That's right, it's time ONCE again for the third and final (?) installment of DOOM RALLY: The Most Fun You Can Have in a Car Without Hitting Shackleton. Our
story begins... it began a while ago. It picks up as Justin Guarini, an ambulance, Mini-Me and I were in a four-way tie for first heading into the Alaskan tundra. Woah nelly was it cold up there, so cold in fact that we drew straws and ended up roasting the miniature carcass of Verne Troyer, mostly due to the fact that he was guilty of counting cards. How many times do I have to tell you, there's no counting cards in DOOM RALLY!
We learned a lot of things about ourselves that night. I learned how to love, as a one-armed Canadian immigrant who spoke little English made a man out of me as the sun was setting- all this on the back of a beached humpback whale, which I hear was blown to smithereens later that day. That chick kept calling me "bootsy" and I think tried to bite my ear off. That's when I said:
I apologize for that, but that's one of the first pictures that came up when I googled "not me not now" and I didn't have the heart not to post it.

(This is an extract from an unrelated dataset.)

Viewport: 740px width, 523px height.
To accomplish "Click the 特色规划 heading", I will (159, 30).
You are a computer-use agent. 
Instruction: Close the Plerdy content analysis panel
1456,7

Justin Guarini may have also learned something that night- something about life. It comes at most of us fast, but for Justin life comes at a rate that gets slower and slower by the minute. Then again, no one else in the 'Rally has the
#3 worst movie ever made, so I can't complain. Justin's father came to him in a dream and warned him not to wake up. Justin awoke in a cold sweat, only to realize it wasn't cold sweat at all, but warm urine, as I was peeing on him. Why did I do it you ask? Why does anyone do anything. I guess I just hate the guy.

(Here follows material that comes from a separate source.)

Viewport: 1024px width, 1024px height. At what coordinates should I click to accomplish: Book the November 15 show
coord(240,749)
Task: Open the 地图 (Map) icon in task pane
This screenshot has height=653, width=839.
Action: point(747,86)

The ambulance learned most of all though. The ambulance enrolled that night in ITT TECH in a suburb of Anchorage, and earned his degree in computer science, and now his family is very proud of him. He's buying a new house, and he's never felt as confident as he does now.
Out of all of us, Mini-Me probably learned the least that night. He learned the truth. The truth can hurt, it can hurt like when Gary Sheffield punches a fan, but nothing hurts worse than having your body broiled over an open flame at 450 degrees for 30 minutes. Unless of course, you increased the temperature or time or maybe had him be bit by snakes also, which would conceivably only add to the hurting.
Reason #29 you should wait for the next installment of DOOM RALLY- Because I hatehatehate when people will make a series of commercials offering different numbered reasons to do something yet only offer like 2 or 3 when the number inexplicably go up through the hundreds.